| HN Mirror

Y	Hacker News new \| ask \| show \| jobs

by foobarqux 452 days ago

> "Of course parsing has occurred. Your history with this person (and people in general) and what you know he likes to say, his mood and body language. Still probabilistic."

This is just redefining terms to be so vague as to make rationality inquiry or discussion impossible. I don't know what re-definition of parsing you could be using that would still be in any way useful or to what "probabilistic" in that case is supposed to apply to.

If you are saying that the brain is constantly predicting various things so that it automatically imbues some process that doesn't involve prediction as probabilistic then that is just useless.

> Common sentences are not necessarily structurally simpler and those still get processed faster so yes it's pretty true.

Well, I'll have to take your word for it as you haven't cited the paper but I would point to the reasonable explanation of different processing times that has nothing to do with parsing I gave further below. But I will repeat the vision analogy: If I had an experiment that showed that I took longer to react to an unusual visual sequence we would not immediately conclude that the visual system was probabilistic. The more parsimonious explanation is that the visual system is deterministic and some other part of cognition takes longer (or is recomputed) because of the "surprise".

> So? LLMs can do this. I'm not even sure why you would think probabilistic predictors couldn't.

It's not about capturing it in a statistics or having an LLM produce it, it's about explaining why that rule occurs and not some other. That's the difference between explanation and description.

> That's one way to do it yeah. Why would I 'believe in it' ? Computers that rely on it don't work anywhere near as well as those that don't. What evidence is there to it being anything more than a nice simplification ?

Because producing one token at a time cannot produce arbitrary recursive structures like sentences can be? Because no language uses linear order? Because when we express a thought it usually can't be reduced to a single start word and statistically most-likely next word continuations? It's also irrelevant what computers do, we are talking about what humans do.

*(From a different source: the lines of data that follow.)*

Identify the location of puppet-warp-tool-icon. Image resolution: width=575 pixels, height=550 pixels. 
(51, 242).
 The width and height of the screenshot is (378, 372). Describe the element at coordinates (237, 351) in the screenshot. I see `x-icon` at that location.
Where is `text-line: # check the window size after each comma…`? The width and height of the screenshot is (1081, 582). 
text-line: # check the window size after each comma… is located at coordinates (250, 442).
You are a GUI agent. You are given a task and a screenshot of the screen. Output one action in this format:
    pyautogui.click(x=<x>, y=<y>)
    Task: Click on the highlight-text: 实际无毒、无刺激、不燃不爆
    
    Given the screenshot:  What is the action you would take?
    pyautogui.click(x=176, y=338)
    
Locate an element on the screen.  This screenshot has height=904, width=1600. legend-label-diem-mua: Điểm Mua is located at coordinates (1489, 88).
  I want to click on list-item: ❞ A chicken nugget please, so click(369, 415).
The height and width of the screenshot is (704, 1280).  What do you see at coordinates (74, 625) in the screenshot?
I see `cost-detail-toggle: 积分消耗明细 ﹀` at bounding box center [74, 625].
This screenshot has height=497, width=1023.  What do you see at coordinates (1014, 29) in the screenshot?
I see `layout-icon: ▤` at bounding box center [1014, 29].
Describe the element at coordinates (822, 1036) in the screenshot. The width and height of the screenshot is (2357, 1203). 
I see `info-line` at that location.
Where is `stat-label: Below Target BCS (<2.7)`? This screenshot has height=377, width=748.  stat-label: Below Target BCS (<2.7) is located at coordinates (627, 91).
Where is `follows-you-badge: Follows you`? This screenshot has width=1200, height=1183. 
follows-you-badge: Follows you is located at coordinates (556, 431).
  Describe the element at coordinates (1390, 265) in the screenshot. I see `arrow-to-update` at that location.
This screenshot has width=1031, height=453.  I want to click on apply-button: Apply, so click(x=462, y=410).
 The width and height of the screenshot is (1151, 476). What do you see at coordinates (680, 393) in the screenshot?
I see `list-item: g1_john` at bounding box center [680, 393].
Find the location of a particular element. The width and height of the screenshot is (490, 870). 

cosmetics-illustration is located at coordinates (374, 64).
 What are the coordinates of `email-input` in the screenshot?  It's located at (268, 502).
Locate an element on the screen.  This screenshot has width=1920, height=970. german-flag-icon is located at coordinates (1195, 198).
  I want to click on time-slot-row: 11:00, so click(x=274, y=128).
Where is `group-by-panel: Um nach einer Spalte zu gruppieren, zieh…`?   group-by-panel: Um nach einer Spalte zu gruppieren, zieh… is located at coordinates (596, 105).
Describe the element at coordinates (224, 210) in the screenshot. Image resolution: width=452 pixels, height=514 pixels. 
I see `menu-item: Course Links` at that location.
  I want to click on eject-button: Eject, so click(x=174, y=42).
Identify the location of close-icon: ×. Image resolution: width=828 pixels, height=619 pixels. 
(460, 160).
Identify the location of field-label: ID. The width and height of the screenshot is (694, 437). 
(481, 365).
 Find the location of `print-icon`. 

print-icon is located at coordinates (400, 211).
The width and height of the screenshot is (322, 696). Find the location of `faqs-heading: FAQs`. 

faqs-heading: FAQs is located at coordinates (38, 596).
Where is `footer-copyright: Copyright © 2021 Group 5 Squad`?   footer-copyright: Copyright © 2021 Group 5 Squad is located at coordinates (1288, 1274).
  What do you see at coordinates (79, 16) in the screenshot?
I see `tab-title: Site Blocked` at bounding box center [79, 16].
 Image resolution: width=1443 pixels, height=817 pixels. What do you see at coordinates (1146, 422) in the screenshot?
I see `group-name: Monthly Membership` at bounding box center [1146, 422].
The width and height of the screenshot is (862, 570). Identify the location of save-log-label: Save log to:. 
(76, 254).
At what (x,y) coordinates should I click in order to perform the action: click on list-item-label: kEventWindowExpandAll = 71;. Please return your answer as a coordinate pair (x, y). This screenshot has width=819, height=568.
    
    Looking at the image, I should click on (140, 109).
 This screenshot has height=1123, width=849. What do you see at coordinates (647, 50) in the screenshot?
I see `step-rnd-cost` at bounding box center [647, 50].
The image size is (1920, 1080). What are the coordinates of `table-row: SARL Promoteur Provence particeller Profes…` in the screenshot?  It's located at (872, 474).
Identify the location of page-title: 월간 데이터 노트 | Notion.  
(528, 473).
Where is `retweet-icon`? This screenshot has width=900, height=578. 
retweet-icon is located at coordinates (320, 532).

> Why does a LLM that encounters a novel form of that sentence generate the question form correctly ?

That isn't the question. The question is why it's that way and not another. It's as if I ask why do the planets move in a certain pattern and you respond with "well why does my deep-neural-net predict it so well?". It's just nonsense.

> You are giving examples that probalistic approaches are clearly handling as if they are examples that probalistic approaches cannot explain. It's bizarre

No probabilistic model has explained anything. You are confusing predicting with explaining.

> I'm not implying it's unreasonable. I'm telling you the brain clearly does not process language this way because even structurally simple but uncommon syntax is processed slower.

I explained why you would expect that to be the case even with deterministic processing.

> What's the point of describing Newton's model as fiction if I still teach it in high schools and Universities? Because erroneous models can still be useful.

Well as I said this is also true of Einstein's theory of gravity and you presumably brought up the point to contrast universal grammar with that theory rather than point out the similarities.

> The brain does not comprehend a sentence without trying to predict its meaning. They aren't orthogonal. They're intrinsically linked

The brain is doing lots of things, we are talking about the language system. Again, if instead we were talking about the visual system no one would dispute that the visual system is doing the "seeing" and other parts of the brain are doing predicting.

In fact they must be orthogonal because once you get to the end of the sentence, where there are no next words to predict, you can still parse it even if all your predictions were wrong. So the main deterministic processing bit (universal grammar) still needs to be explained and the ancillary next-word-prediction "probabilistic" part is not relevant to its explanation.